Two-photon fluorescence imaging of visually evoked glutamate release using IGluSnFr in the mouse visual system

Abstract

Neurons within the central nervous system communicate by releasing neurotransmitter at synapses. While electrophysiological recording and calcium imaging allow quantitative measurements of neuronal activation pre- and postsynaptically, a recently developed tool, iGluSnFR, permits direct measurements of neurotransmitter release from one neuron onto another. By visualizing neurotransmitter release, iGluSnFR allows innovative, quantitative studies in at least three major areas. First, by resolving synaptic release locally on dendrites, iGluSnFR enables efficient studies of the spatial organization of synaptic input.
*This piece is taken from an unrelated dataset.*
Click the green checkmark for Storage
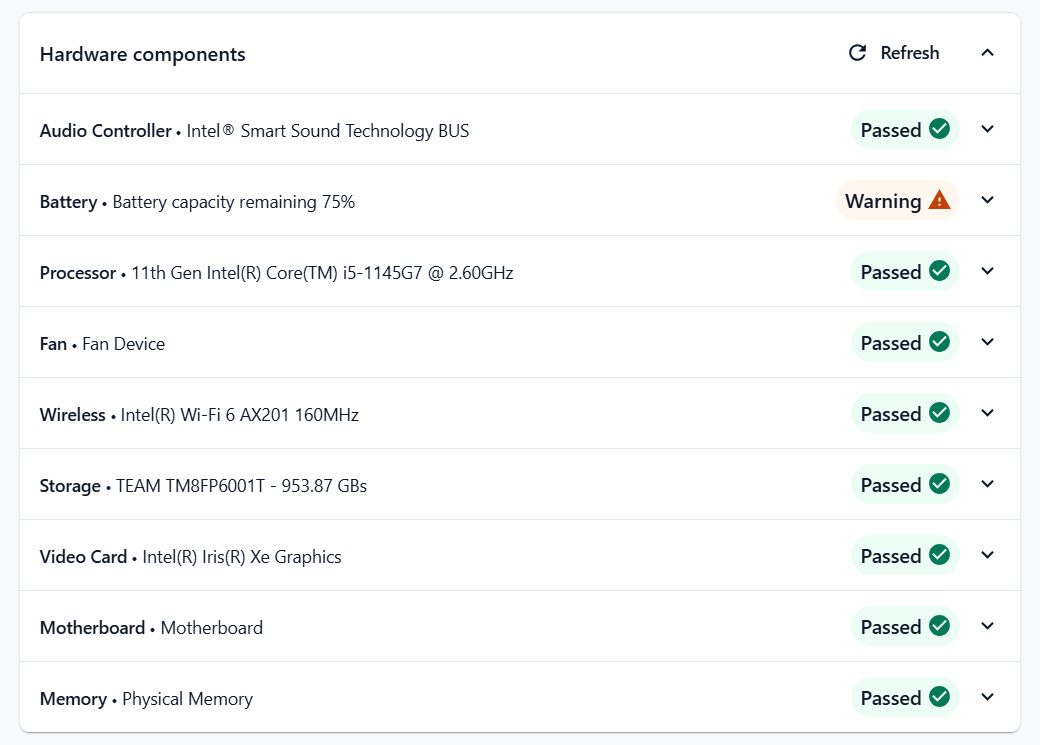 point(939,484)
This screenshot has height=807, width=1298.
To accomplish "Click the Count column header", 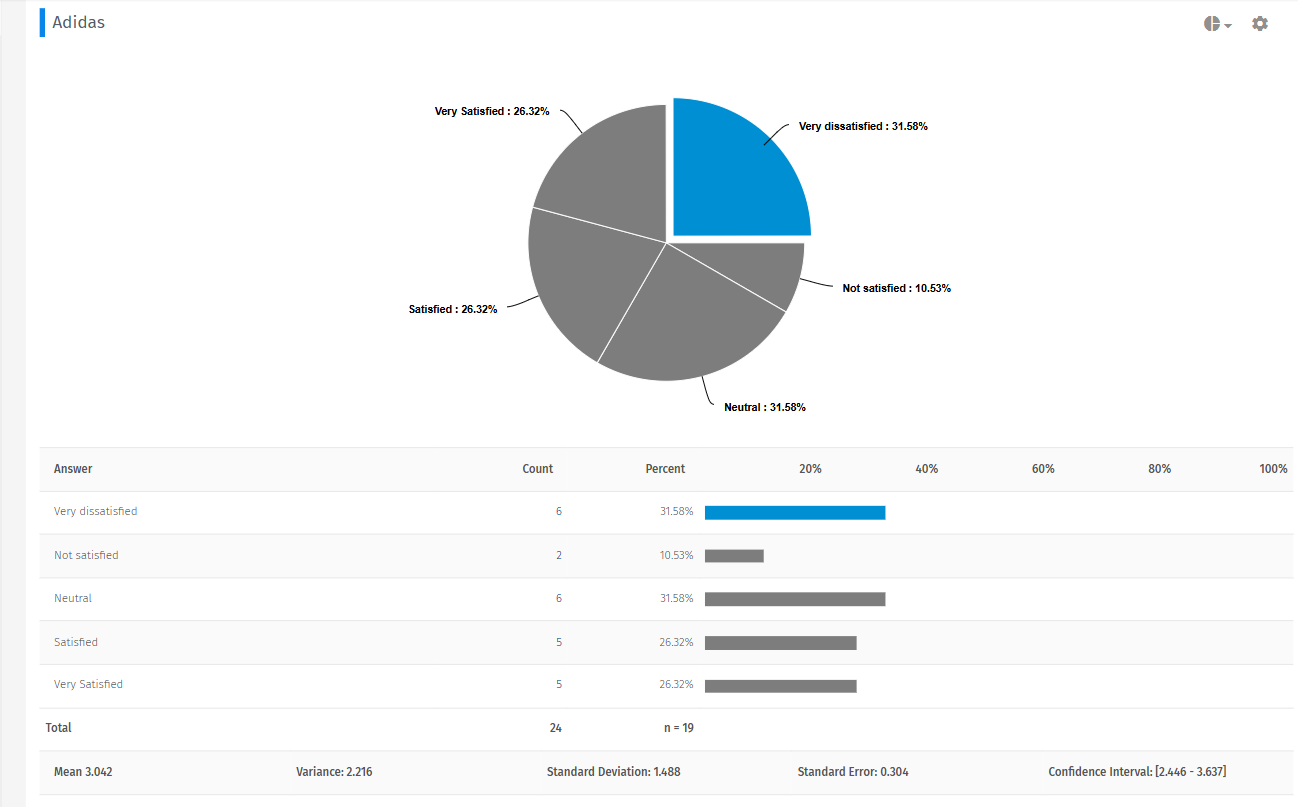I will (537, 468).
Second, by reporting the transmitted signal, rather than the pre- or postsynaptic neuronal response, iGluSnFR can help identify specific contributions from presynaptic release vs. postsynaptic receptor mechanisms during synaptic plasticity. Third, by reporting the presence of neurotransmitter in the extracellular space, iGluSnFR permits new studies of the transporter mechanisms responsible for the removal of neurotransmitter following synaptic release and changes in these mechanisms during neurological disease. In this chapter we describe how to target iGluSnFR expression to select neuron populations and how to measure stimulus-evoked iGluSnFR responses using two-photon fluorescence (2P) microscopic imaging.